Le député pro-vie Harold Albrecht est du même avis. « On doit reconnaître leur importance au Canada, et c’est le message qu’on a reçu, je crois, cette fin de semaine. » M. Albrecht pourrait-il lui-même profiter de ce nouveau souffle du mouvement social du parti pour déposer une initiative sur l’avortement ? « Je pourrais », dit-il, en notant toutefois qu’il arrive au-delà du 200e rang sur la liste de priorité des députés qui souhaitent déposer une initiative privée et qu’il y a peu de chance qu’il en ait l’occasion d’ici l’élection.
 

Qui est Andrew Scheer? Bref survol du nouveau chef du Parti conservateur et de ses positions. 
 

M. Trost et M. Albrecht restaient minoritaires, au Parlement lundi. La majorité de leurs collègues — pro-vie ou non — ne voyaient pas dans l’élection de M. Scheer un nouvel élan pour les positions sociales des conservateurs moraux. Lui-même pro-vie, Larry Miller estime que « le débat est réglé. Il a été tranché par les tribunaux ».


Des comptes à rendre

Mais le groupe Campaign Life Coalition n’a pas la même lecture. « Je crois qu’il va être tenu responsable. Il y a plusieurs groupes pro-vie représentant des milliers de pro-vie qui comptent sur lui pour défendre les enfants à naître », a affirmé Johanne Brownrigg au Devoir. Elle ne s’attend pas à grand-chose à court terme, puisqu’une mesure sur l’avortement n’obtiendrait pas suffisamment de votes pour être adoptée. « On s’attendrait à ce qu’un geste soit posé au moment opportun et on demandera des comptes à Andrew Scheer. »

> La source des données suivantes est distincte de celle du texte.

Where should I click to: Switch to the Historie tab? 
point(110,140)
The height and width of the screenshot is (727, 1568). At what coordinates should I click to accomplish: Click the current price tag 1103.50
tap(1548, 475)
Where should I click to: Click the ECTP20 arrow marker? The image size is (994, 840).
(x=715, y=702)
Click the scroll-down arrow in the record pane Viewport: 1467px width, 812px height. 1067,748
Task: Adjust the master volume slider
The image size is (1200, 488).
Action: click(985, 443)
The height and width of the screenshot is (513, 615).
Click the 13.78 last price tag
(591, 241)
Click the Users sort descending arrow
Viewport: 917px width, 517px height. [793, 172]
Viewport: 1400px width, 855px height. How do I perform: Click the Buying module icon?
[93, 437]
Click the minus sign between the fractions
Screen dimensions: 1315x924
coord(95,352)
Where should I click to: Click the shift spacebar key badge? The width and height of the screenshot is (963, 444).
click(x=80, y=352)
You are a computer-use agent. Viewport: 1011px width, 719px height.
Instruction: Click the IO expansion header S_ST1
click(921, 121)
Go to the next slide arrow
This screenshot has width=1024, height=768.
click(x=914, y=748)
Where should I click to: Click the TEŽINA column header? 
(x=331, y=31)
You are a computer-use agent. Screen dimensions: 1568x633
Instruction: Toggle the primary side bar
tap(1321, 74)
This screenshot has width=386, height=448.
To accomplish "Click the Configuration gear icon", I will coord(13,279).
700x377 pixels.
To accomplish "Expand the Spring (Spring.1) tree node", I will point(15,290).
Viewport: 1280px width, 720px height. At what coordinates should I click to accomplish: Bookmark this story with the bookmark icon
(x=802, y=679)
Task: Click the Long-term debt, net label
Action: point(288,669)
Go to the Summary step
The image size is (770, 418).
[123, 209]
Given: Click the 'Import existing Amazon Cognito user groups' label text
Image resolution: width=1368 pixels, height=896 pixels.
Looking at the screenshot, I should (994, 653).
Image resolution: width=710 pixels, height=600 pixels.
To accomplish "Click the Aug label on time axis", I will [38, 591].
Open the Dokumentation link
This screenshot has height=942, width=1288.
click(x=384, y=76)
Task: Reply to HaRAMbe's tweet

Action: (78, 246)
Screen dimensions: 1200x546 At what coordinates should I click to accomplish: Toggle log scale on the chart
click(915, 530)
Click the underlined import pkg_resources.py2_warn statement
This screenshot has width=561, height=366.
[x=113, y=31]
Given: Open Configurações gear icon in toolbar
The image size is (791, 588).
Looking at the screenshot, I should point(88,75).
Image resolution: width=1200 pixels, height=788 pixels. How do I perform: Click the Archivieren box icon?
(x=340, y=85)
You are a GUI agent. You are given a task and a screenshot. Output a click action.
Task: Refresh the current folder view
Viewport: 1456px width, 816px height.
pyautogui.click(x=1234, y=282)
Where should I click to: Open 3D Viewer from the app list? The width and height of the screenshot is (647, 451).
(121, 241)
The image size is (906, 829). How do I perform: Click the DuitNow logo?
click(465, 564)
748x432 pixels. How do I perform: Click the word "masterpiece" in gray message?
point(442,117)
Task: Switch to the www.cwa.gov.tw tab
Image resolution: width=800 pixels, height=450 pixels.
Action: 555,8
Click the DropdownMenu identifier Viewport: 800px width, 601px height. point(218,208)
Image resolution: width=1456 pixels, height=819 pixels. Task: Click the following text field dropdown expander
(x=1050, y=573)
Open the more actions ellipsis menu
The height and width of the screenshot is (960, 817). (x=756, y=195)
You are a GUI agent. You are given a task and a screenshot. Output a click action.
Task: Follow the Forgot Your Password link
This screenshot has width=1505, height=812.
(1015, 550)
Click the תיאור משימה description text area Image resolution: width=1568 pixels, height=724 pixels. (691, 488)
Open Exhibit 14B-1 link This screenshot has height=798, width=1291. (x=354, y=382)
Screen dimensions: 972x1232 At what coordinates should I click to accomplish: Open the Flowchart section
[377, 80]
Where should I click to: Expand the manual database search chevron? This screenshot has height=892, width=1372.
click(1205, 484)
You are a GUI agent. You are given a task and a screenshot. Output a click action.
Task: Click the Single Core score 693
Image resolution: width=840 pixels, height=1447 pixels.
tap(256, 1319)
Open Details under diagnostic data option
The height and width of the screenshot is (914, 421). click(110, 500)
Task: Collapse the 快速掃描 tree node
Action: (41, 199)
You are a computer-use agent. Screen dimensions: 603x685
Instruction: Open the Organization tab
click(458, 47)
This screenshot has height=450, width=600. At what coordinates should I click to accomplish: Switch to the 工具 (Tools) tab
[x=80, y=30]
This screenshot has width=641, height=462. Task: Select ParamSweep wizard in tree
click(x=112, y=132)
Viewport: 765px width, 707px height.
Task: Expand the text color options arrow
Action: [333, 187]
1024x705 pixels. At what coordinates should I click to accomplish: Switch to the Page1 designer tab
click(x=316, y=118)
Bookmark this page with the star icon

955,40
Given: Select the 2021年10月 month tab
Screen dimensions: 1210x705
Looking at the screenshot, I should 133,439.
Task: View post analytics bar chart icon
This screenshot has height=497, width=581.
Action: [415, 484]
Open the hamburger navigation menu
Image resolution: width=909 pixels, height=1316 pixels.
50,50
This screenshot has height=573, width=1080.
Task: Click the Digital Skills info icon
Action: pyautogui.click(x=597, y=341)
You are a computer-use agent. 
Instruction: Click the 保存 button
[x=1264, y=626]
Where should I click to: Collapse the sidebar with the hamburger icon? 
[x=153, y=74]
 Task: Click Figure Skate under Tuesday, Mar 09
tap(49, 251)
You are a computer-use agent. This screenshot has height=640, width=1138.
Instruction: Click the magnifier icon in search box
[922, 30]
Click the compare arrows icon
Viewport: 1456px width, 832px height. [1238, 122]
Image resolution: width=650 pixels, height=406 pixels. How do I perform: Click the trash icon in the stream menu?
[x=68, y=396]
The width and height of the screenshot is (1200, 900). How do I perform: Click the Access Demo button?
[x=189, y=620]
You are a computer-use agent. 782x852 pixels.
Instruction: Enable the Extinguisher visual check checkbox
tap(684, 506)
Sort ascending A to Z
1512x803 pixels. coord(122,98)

Le nouveau chef conservateur a promis de ne pas rouvrir le débat sur l’avortement. Au début de la course à la chefferie, il s’est engagé à permettre à ses députés de le faire à titre personnel. Mais il martèle depuis qu’il veut que son caucus se concentre sur les enjeux qui unissent le parti plutôt que sur ceux qui sèment la discorde. M. Scheer estime que ses promesses pour les familles — crédits d’impôt pour les parents d’enfants éduqués à la maison, exemption d’impôt pour les congés parentaux — apaiseront les préoccupations des conservateurs sociaux. Mais ce n’est « pas suffisant » selon Mme Brownrigg.

Diane Watts, de REAL Women, se réjouit de ces promesses, mais se dit aussi « optimiste » de voir les conservateurs agir sous Andrew Scheer pour protéger la liberté d’expression ou les droits des parents de déterminer les sujets d’éducation de leurs enfants. « On s’attend à ce qu’il se passe quelque chose, car l’importance de ces préoccupations est évidente », a-t-elle fait valoir, en se disant aussi optimiste qu’une initiative soit mise en avant pour protéger les enfants à naître.

Charles McVety, président du Canada Christian College, note qu’une majorité de la population canadienne s’oppose aux avortements sexo-sélectifs — un enjeu qui ferait donc consensus, comme les préfère Andrew Scheer. Mais il ne voit pas d’inconvénient à ce que les conservateurs ne déposent pas de mesure en ce sens d’ici l’élection, puisque ce serait peine perdue.

Munitions pour l’opposition

Les attaques contre le nouveau chef conservateur n’ont pas tardé, au Parlement. « C’est assurément une victoire de la droite sociale au sein du caucus conservateur. Il leur doit beaucoup », a argué le libéral Pablo Rodriguez.

« M. Scheer vient vraiment de la famille anti-choix des femmes, contre les droits reproductifs des femmes. Est-ce qu’il va être capable de tenir cette ligne-là encore, avec les gens qui l’appuient ? », a renchéri Alexandre Boulerice du NPD.